Plants visited by honeybees rather than native bees may become more inbred, a new study suggests

Honeybee on a flower
Honeybees, which are not native to the United States, may be outcompeting native bees for pollen. Ed Reschke via Getty Images

Honeybees are often heralded as a symbol of biodiversity and a key species for plant pollination. In recent years, calls to “save the bees” have led to a rise in backyard beekeeping—but the practice does not help declining native pollinators

Despite the benefits of keeping bees, past studies have shown that honeybees, which are not native to the United States, can have negative effects on the environment. They compete with native bees, spread diseases and pollinate plants less efficiently. Now, new research from scientists at the University of California San Diego (UCSD) suggests honeybee pollination may also lead to lower-quality offspring from the plants they visit.

“People see honeybees as providing a valuable service, which is pollination, but there’s a decent amount of evidence to show that they’re competing with native insects for resources like pollen and nectar,” UCSD ecologist Dillon Travis says in a statement. “Many conservation efforts are focused on saving the honeybee, but they are not in any danger of going extinct. … The organisms that do need our help are the native plants and bees.”

In a new study published in late June in Proceedings of the Royal Society B, Travis and co-author UCSD biologist Joshua Kohn grew three common California plant species—white sage, black sage and distant phacelia—under different scenarios, including natural pollination, no pollination, pollination by honeybees, pollination by native bees and self- and cross-hand pollination. After four to six weeks, they collected seeds from the plants.

To measure the seeds’ fitness, they grew them in a greenhouse and analyzed how they matured. Black sage was not visited by enough native insects to demonstrate the species’ impact on its reproduction.
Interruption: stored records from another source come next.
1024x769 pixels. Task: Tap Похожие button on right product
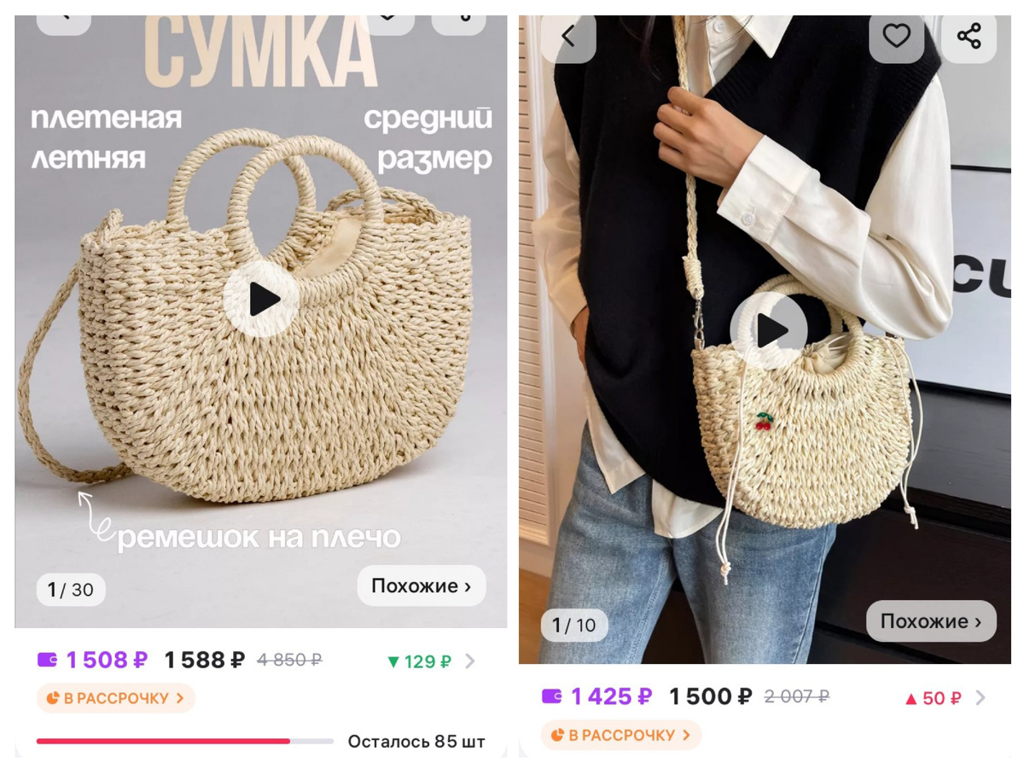(x=931, y=621)
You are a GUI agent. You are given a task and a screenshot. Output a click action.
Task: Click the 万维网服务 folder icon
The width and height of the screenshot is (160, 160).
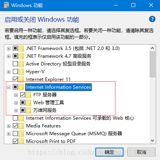click(x=28, y=110)
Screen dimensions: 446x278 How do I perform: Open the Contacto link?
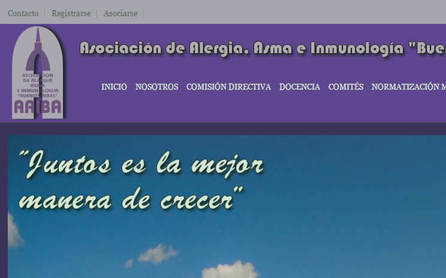(23, 13)
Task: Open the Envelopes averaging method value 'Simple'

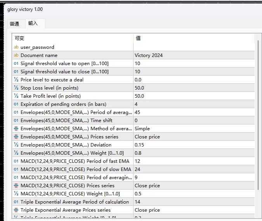Action: [x=193, y=128]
However, the team found that white sage and distant Phacelia produced seeds that were two to five times more fit—or more likely to germinate, grow and reproduce—when pollinated by native species rather than by honeybees. 

The reason for this may lie in the insects’ unusual foraging style: Honeybees tended to visit flowers on the same plant twice as often as native species did, resulting in the plant pollinating itself. This pattern leads to more inbreeding, which can create a population of native plants that is less genetically fit to survive and reproduce.
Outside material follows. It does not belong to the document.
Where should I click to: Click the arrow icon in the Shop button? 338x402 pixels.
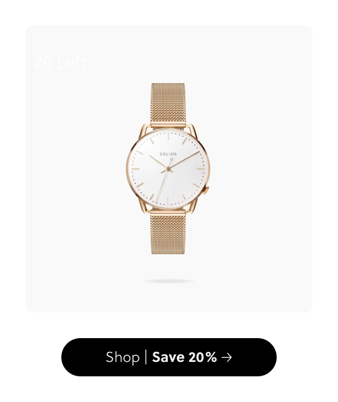(227, 358)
In turn, this could open up space for the invasion of introduced plants, such as annual Mediterranean grasses and mustard species, write the authors. The study is “an important demonstration” that honeybees can negatively affect native plants, Gretchen LeBuhn, an ecologist at San Francisco State University who was not involved in the study, tells New Scientist’s Jake Buehler. While honeybees are important for agriculture, we need to think carefully about their impact, she adds.

Growing native flowers and providing nesting habitat for native pollinators, such as decaying wood, can help boost their numbers, writes Science News’ Jude Coleman.

“It is time to actually shift our dependence for pollination from largely honeybees to … native species as well,” Jaya Sravanthi Mokkapati, an entomologist at Penn State University, tells the publication.

Given evidence like this, some scientists say honeybees shouldn’t be placed on a pedestal. “The honeybee has been promoted as the symbol of helping the environment and biodiversity, and really it’s not that,” Gail MacInnis, a former postdoctoral researcher at Concordia University in Montreal and lead author of a recent study examining the impact of urban beekeeping on wild bees, told the Washington Post’s Allyson Chiu in May. “You would never start keeping chickens to help save wild bird species.”